The read across substances share high similarity in structure and functional group .Therefore, it is acceptable to derive information on mutation from the analogue substance for target substance. Genetic toxicity in vitro study was observed for test chemical in Salmonella typhimurium strain TA1535, TA100, TA1537, TA1538, and TA98 by plate method.The Salmonella typhimurium strain TA1535, TA100, TA1537, TA1538, and TA98 were exposed at the concentration of 50 and 250µg /plate with and without S9. The criteria we have adopted for scoring a mutagenic response in routine plate tests is that the observed number of revertants exceed twice the background value for that given assay and exceed the 99.9% confidence limit based on our historical controls. The test chemical was plated in the usual fashion at concentrations from 50 pg/plate to 500 pg/plate and then were incubated anaerobically for 16 h before the usual 3-day aerobic incubation.
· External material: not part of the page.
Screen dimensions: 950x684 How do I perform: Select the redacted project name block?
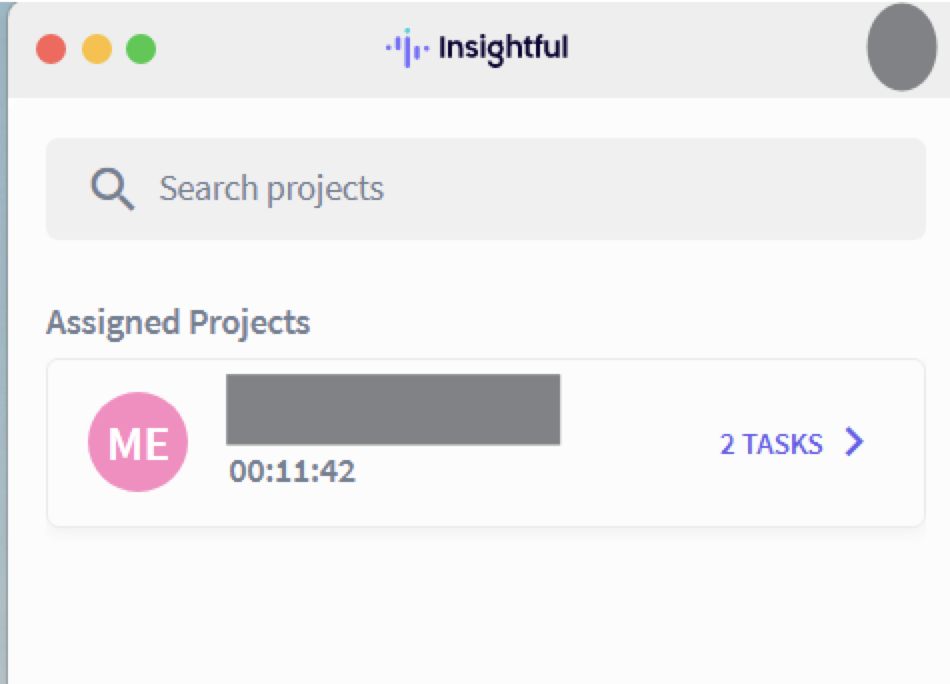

All results with the five tester strains with and without microsomal activation were negative. Therefore the result was considered to be negative (with and without) for test chemical in Salmonella typhimurium strain TA1535, TA100, TA1537, TA1538, and TA98 by plate method. Hence the substance cannot be classified as gene mutant in vitro.

 

The data available for the target chemical based on its read across substance and applying weight of evidence 1H-Pyrazole-3-carboxylic acid, 4,5-dihydro-5-oxo-1-(4-sulfophenyl)-4-[(4-sulfophenyl)azo]-, reaction products with guanidine hydrochloride N,N'-bis(mixed Ph, tolyl and xylyl) derivs. (71077-14-0) does not exhibit gene mutation in vitro. Hence the test chemical is not likely to classify as a gene mutant in vitro.

 

Justification for classification or non-classification

Thus based on the above annotation and CLP criteria for target substance 1H-Pyrazole-3-carboxylic acid, 4,5-dihydro-5-oxo-1-(4-sulfophenyl)-4-[(4-sulfophenyl)azo]-, reaction products with guanidine hydrochloride N,N'-bis(mixed Ph, tolyl and xylyl) derivs. (71077-14-0) does not exhibit gene mutation in vitro. Hence the test chemical is not likely to classify as a gene mutant in vitro.